3. The defendant in its written-statement denied this allegation and submitted that the Nagpur Court had no jurisdiction to try the present suit and, therefore, the suit will have to be dismissed on that count alone.
4. On the basis of these pleadings of the parties, the learned Judge of the trial Court framed a preliminary issue in the following terms :
'Has this Court territorial Jurisdiction to try this suit?'
5. In support of this preliminary issue the parties adduced their evidence. The defendant examined his witness at Ex. 17. He supported the defendant's version that by conditions Nos. 9 and 10 on the order form in Ex. 18, which is an agreement arrived at between the parties consciously and duly executed by the plaintiff, only Trichur Court in Kerala State has got jurisdiction to try the suit and the Court at Nagpur has no jurisdiction. The plaintiff examined himself at Ex. 19 and stated that the Court at Nagpur has jurisdiction to try the suit.
6. After appreciating the evidence on record the learned Judge of the trial Court came to the conclusion that it was not disputed before him that both the Courts had jurisdiction to try the suit as part of the cause of action has taken place within the jurisdiction of Trichur Court as well as the Nagpur Court. However, while answering the question as to whether the parties to the agreement can restrict themselves to the jurisdiction of Trichur Court, the learned Judge did not agree with the proposition that such a restriction can take away the original jurisdiction of Nagpur Court. He also observed that the learned counsel for the defendant also could not convince him on that point. Thereforeaccording to the learned Judge, in view of this legal position and the evidence on the point, it was not possible for him to hold that the Nagpur Court had no jurisdiction to entertain and try the suit. It is this order which is challenged before me in this Civil Revision Application.
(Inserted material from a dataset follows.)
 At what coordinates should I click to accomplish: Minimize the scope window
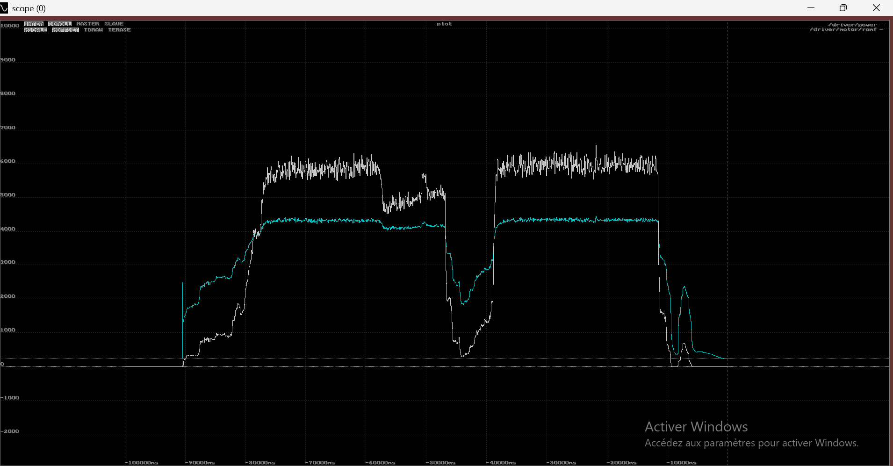(x=811, y=8)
7. Shri Bhonsule, the learned counsel appearing on behalf of the applicant-defendant, contended before me that the learned Judge of the trial Court committed an error apparent on tha face of the record in coming to the conclusion that there cannot be any agreement between the parties to restrict the territorial jurisdiction of a particular Court. In support of this proposition he has relied upon a decision of this Court in Ghatge and Patil (Transport) Ltd. Kolhapur v. Madhusudan : AIR1977Bom299 as well as the decision of the Supreme Court in Hakam Singh v. Gammon (India) Ltd. : 3SCR314 . So far as the factual position is concerned, Shri Bhonsule contended that the learned Judge of the Trial Court has not considered the evidence adduced by the parties at all. Therefore his order is wholly vitiated because of the non-application of mind.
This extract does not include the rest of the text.